Ire partie : La sagesse au point de vue spirituel et moral, i-ix. La première partie du livre de la Sagesse nous montre en elle : 1o la source du bonheur et de l’immortalité, i-v ; 2o le guide de la vie, vi-ix.

I. La sagesse, source du bonheur et de l’immortalité, i-v. — 1o Ce qu’est la sagesse : elle consiste dans la rectitude du cœur, i, 1-5 ; et dans la rectitude du langage, 6-11. — 2o Origine de la mort, i, 12-ii, 23 ; elle est entrée de fait, dans le monde, par le mauvais usage que l’homme a fait de son libre arbitre, i, 12-16, l’épicurien ne cherchant qu’à jouir de la vie présente, ii, 1-9, et persécutant le juste, 10-20 ; mais le premier auteur de la mort est la jalousie du démon, 21-25. — 3o Les bons et les méchants dans la vie présente, iii-iv. Le juste est en sécurité, malgré des apparences trompeuses, iii, 1-9 ; le méchant est malheureux, 10-12 ; le contraste est complet entre l’un et l’autre ; tout tourne définitivement à bien pour le juste et à mal pour l’impie, iii, 13-iv. — 4o C’est surtout après la mort que le contraste est grand entre eux, v. La conscience condamne déjà le pécheur : v, 1-13. Dieu récompense le juste, 16-17 ; il châtie le coupable, 18-24. — Dans cette section, le passage ii, 12-20 est célèbre. Il peint, en traits frappants, la passion du Sauveur, le vrai juste, ii, 12, le Fils de Dieu, 18, condamné à une mort honteuse, 20, par les enfants du monde ; aussi tous les Pères l’ont-ils entendu de Notre-Seigneur Jésus-Christ.

## Éléments d'une source de données

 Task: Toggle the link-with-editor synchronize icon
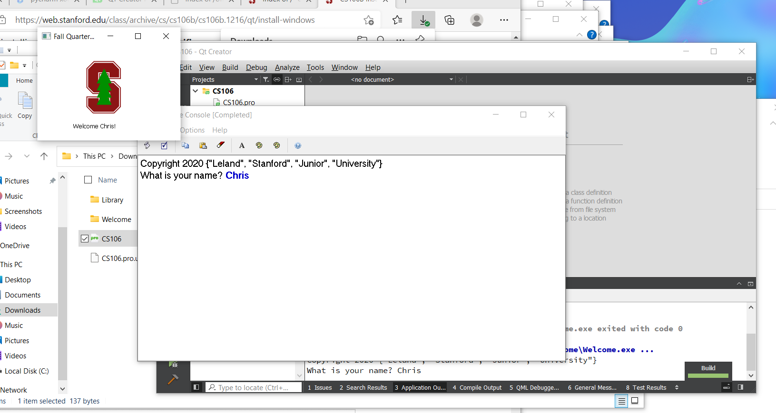(276, 79)
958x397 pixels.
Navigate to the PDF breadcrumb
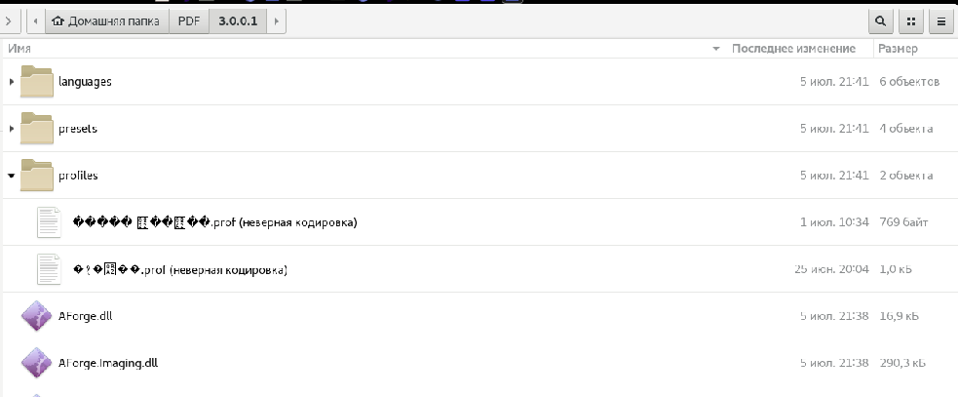pyautogui.click(x=189, y=20)
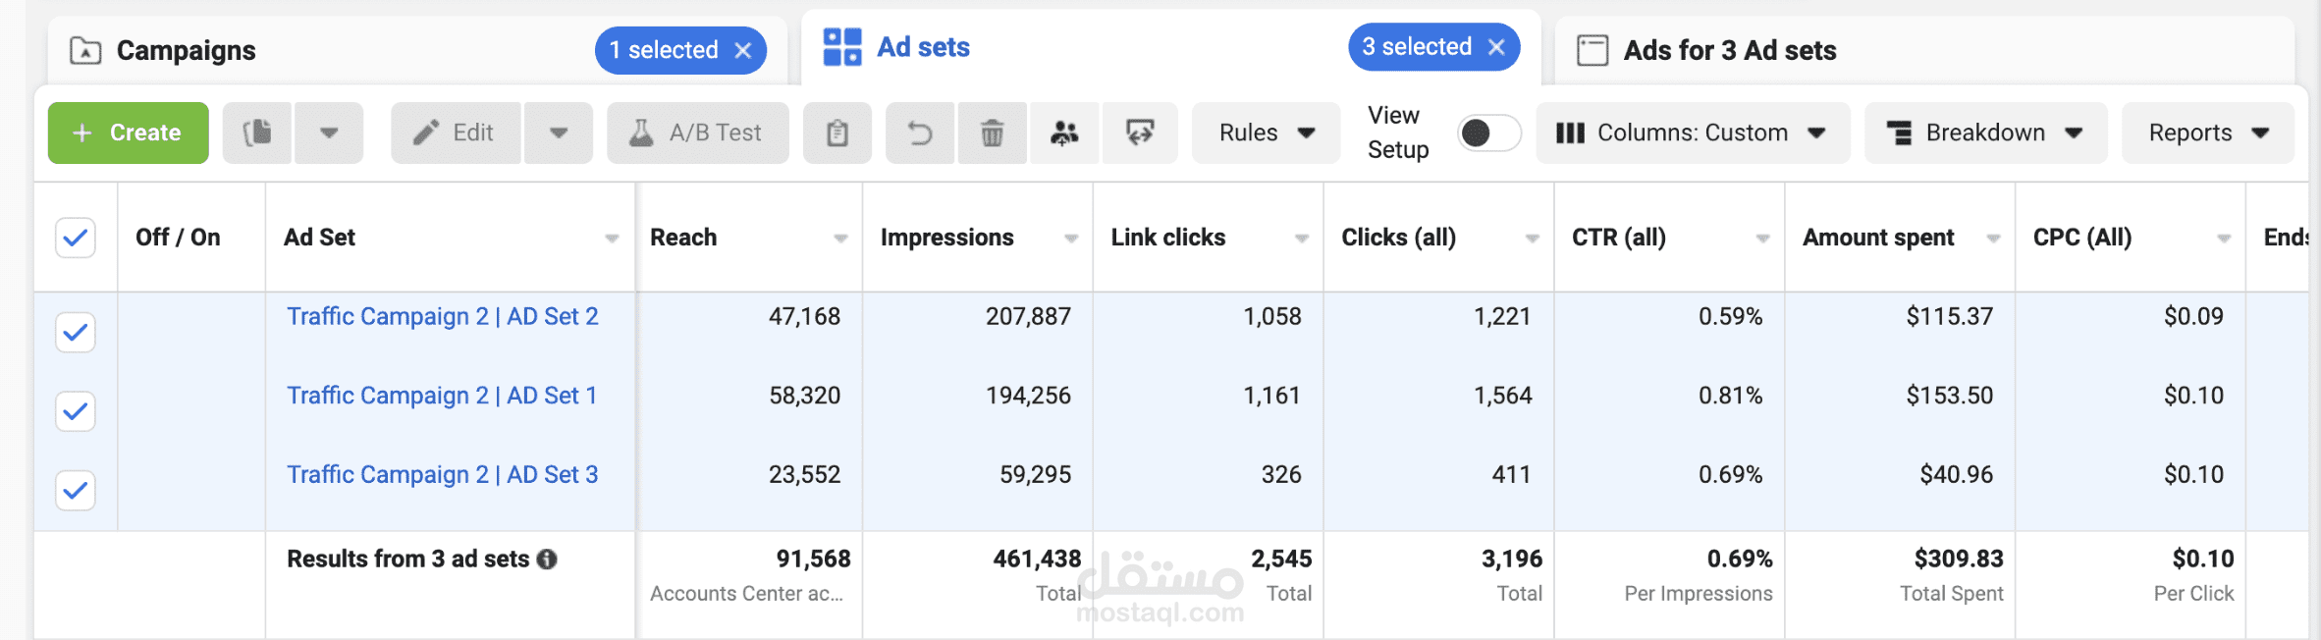Click the green Create button

click(128, 133)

## Exercices à faire
A) Répondez à ces questions sur le texte consacré au livre de la Sagesse :
(i) En quoi consiste la sagesse ?
(ii) Qui est le premier auteur de la mort ?
(iii) Selon tous les Pères, à qui se rapporte le passage ii, 12-20 ?
B) Modifiez toutes les lignes des données fournies en remplaçant "PDF" par "EPUB", sans rien changer d'autre. Omettez les images dans votre réponse.

## Réponses dans l'ordre
A)
(i) Elle consiste dans la rectitude du cœur et dans la rectitude du langage.
(ii) C'est la jalousie du démon.
(iii) Il se rapporte à Notre-Seigneur Jésus-Christ.

B)
 Task: Toggle the link-with-editor synchronize icon
(276, 79)
958x397 pixels.
Navigate to the EPUB breadcrumb
pyautogui.click(x=189, y=20)
Click the green Create button

click(128, 133)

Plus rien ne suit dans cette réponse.